* _Excerpt_
☆ ☆ ☆ ☆ ☆ ☆ ☆
I have a claim for an NP at a neurology office submitted with a new patient E/M code. It is bumping up against another claim for an NP at a primary care office and denying stating it should be an established patient E/M. Both offices bill under the same tax ID but one is a neurology office and one is primary care. Do NP's not have a specialty attached to them like physicians do? Is this a legitimate denial?

Thanks!
We have to bill ours as established if a patient has seen another NP within the last 3 years with the same tax ID. We also have PAs and it's the same if the patient has seen another PA with the same tax ID.
 
We have to bill ours as established if a patient has seen another NP within the last 3 years with the same tax ID. We also have PAs and it's the same if the patient has seen another PA with the same tax ID.
Interesting, so there is no recognition of specialty when NP's and PA's are involved?
 
Interesting, so there is no recognition of specialty when NP's and PA's are involved?
We are the cardiovascular & thoracic group for our hospital and bill our E/M's the same as Medicare allows even if it is a commercial insurance but here is what I have found from CodingIntel if it helps.

Commercial insurers usually follow the CPT® rule and consider the NPP as being of the exact same specialty as the physician (s) with whom they practice. As mentioned, insurance policies sometimes have a different deductible and different benefit categories for primary care and specialty services. The company considers the PA who works in an orthopedic office as a specialty provider and the PA who works in a Pediatric practice as a primary care provider. This allows them to process claims depending on if the visit is done in a primary care or specialty practice.

However, since Medicare considers all PAs of the same specialty, and all NPs of the same specialty, they process claims differently. In a multi-specialty group, if a patient sees an NP in oncology, that patient will be considered established if seen by any other NP working in any specialty. This can be challenging in a multi-specialty group if new patients are seen by NPs and PAs.
 
How does this apply in a hospital setting where two NP's of different physician specialities sees a patient on the same day. Medicare is only paying for one NP.
 
Each claim should indicate who the supervising physician of the NP was for the service. If both claims properly indicated this, it should not have denied (at least not by my MAC). If both claims did not contain the necessary information for the MAC to know this information, you must appeal. The same situation occurs regarding when an NPP sees new patients.
☆ ☆ ☆ ☆ ☆ ☆ ☆
* _Prompt A_
Translate this sentence from the billing discussion into Spanish: "Each claim should indicate who the supervising physician of the NP was for the service."
* _Prompt B_
Reproduce the stretch of the billing discussion from "We are the cardiovascular" through "if it helps.".

* _Information_
☆ ☆ ☆ ☆ ☆ ☆ ☆
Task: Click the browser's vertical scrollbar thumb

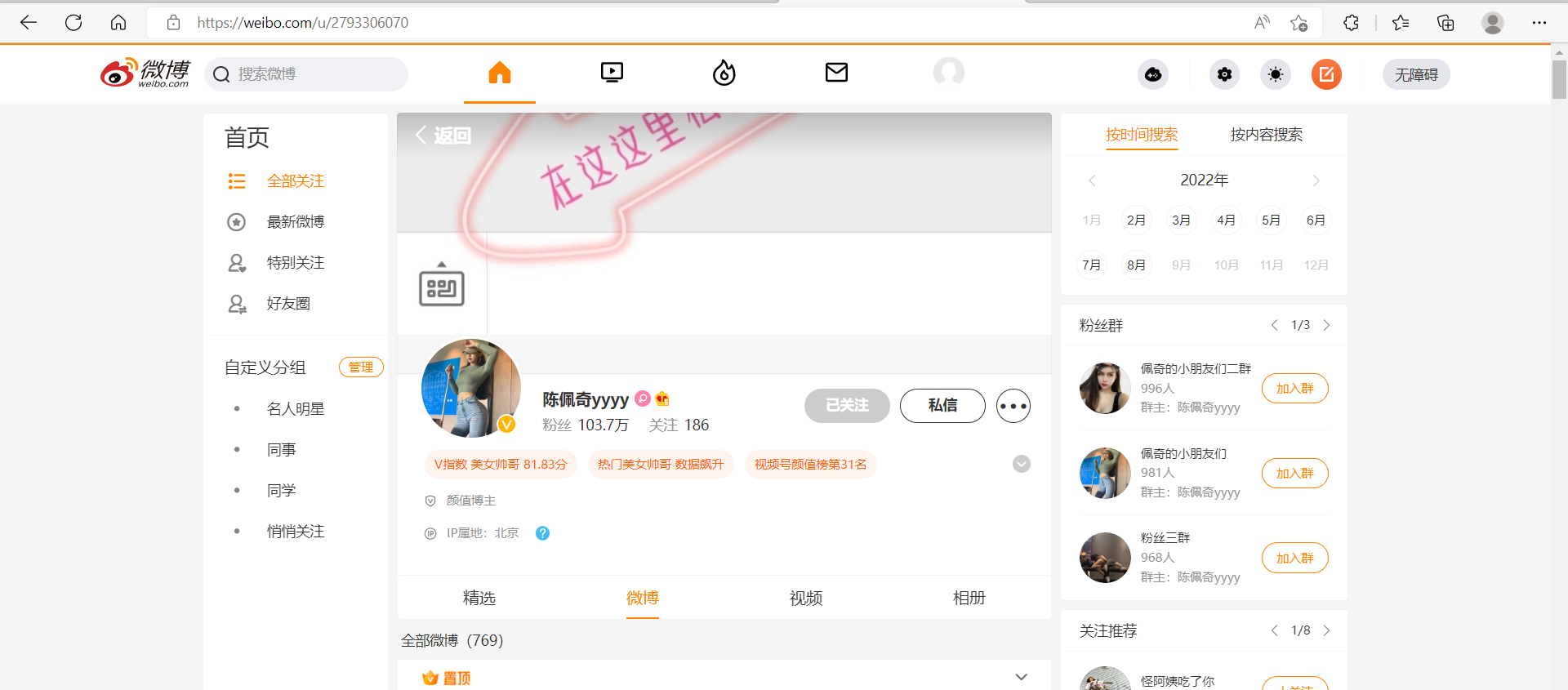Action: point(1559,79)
☆ ☆ ☆ ☆ ☆ ☆ ☆
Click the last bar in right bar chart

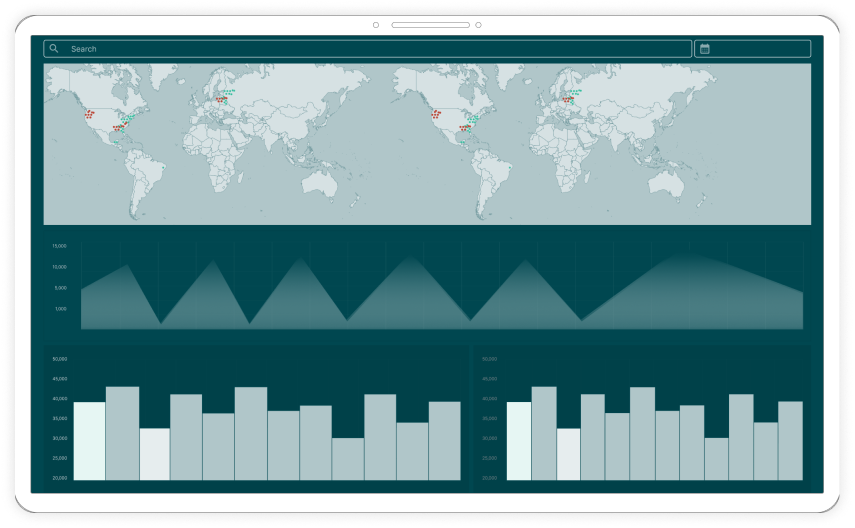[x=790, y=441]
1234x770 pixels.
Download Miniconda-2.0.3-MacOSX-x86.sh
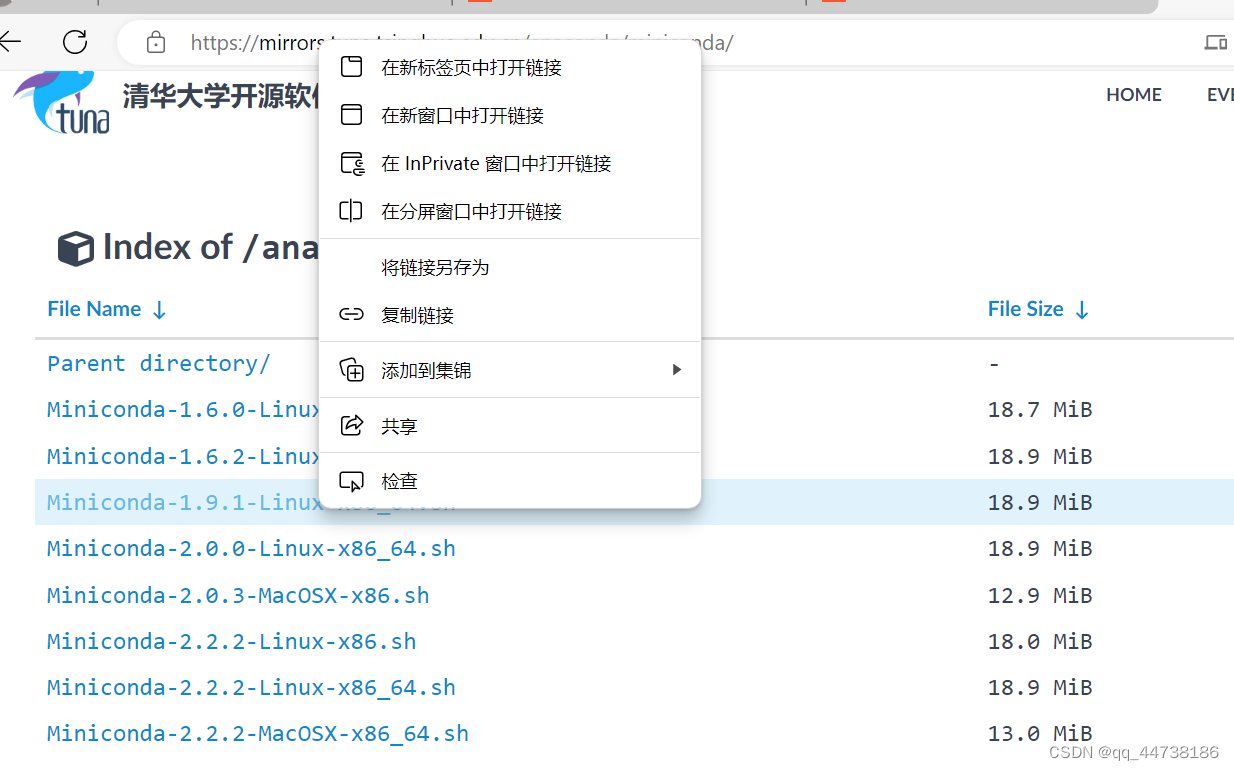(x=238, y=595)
☆ ☆ ☆ ☆ ☆ ☆ ☆
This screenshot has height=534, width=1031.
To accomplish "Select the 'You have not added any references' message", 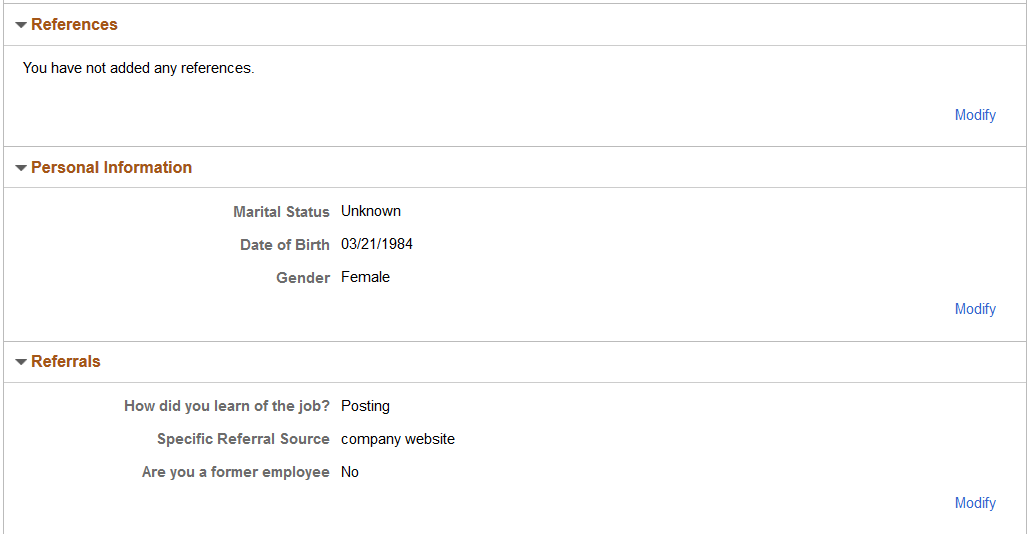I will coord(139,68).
☆ ☆ ☆ ☆ ☆ ☆ ☆
* _Task response A_
Cada reclamación debe indicar quién fue el médico supervisor del NP para el servicio.

* _Task response B_
We are the cardiovascular & thoracic group for our hospital and bill our E/M's the same as Medicare allows even if it is a commercial insurance but here is what I have found from CodingIntel if it helps.